● **Aim of the task**: Below are records; reply with nothing but the number of lines in them that contain "panel".

● **Records supplied**:
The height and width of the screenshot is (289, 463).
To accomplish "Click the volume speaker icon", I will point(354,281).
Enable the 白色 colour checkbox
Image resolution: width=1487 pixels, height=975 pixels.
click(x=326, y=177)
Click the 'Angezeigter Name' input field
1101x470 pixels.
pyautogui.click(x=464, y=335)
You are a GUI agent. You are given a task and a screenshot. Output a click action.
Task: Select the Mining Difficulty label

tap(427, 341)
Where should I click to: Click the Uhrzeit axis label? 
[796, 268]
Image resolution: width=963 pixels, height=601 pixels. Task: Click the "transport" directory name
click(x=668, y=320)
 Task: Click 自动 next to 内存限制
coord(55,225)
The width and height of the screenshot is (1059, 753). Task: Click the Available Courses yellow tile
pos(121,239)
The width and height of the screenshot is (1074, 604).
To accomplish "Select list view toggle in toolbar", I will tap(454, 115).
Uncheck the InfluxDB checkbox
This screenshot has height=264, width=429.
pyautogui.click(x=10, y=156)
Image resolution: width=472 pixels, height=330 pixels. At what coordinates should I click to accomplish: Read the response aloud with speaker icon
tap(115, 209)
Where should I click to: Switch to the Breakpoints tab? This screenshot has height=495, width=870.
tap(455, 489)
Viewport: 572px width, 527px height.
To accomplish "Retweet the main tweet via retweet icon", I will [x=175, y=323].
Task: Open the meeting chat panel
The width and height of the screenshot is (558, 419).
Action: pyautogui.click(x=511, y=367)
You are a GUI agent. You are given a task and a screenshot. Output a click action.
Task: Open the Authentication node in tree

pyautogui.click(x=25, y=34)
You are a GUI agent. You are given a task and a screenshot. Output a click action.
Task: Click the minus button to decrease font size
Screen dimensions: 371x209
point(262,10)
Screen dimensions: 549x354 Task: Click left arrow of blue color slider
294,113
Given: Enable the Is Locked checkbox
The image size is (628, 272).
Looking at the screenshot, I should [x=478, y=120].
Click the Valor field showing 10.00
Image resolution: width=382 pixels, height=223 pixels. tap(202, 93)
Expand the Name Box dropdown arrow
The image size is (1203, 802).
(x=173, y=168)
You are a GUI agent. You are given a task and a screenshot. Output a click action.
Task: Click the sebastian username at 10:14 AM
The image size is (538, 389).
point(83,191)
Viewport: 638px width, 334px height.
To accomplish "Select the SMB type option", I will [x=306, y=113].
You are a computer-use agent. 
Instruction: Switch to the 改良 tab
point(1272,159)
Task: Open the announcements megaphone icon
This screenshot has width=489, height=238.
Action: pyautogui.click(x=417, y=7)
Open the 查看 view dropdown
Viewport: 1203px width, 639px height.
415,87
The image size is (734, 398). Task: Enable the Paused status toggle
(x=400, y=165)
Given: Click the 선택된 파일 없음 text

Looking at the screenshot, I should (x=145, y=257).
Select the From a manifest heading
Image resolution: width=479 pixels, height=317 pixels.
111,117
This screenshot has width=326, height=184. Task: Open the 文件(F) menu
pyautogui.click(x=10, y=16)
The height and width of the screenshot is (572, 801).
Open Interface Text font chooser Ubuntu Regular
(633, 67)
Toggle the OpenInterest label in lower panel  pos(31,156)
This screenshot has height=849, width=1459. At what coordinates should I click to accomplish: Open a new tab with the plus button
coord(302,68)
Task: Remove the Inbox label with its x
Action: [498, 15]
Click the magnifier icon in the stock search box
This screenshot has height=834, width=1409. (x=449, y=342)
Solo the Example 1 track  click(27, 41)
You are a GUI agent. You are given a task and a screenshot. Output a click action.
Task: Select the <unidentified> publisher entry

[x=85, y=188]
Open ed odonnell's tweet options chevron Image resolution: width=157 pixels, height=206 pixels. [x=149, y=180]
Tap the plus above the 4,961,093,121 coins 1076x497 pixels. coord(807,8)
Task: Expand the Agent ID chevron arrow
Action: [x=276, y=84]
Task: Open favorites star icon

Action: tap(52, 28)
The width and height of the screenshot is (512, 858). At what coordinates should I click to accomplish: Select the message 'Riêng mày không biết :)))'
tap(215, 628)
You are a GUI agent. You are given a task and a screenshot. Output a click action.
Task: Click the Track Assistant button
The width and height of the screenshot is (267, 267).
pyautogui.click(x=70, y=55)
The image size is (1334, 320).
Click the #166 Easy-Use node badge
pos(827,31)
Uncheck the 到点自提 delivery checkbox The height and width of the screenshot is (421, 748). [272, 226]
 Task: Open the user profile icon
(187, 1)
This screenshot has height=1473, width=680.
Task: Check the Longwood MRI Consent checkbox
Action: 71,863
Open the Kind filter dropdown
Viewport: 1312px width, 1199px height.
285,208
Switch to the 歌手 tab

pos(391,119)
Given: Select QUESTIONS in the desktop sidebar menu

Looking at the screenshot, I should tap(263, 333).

● **Exercise result**: 2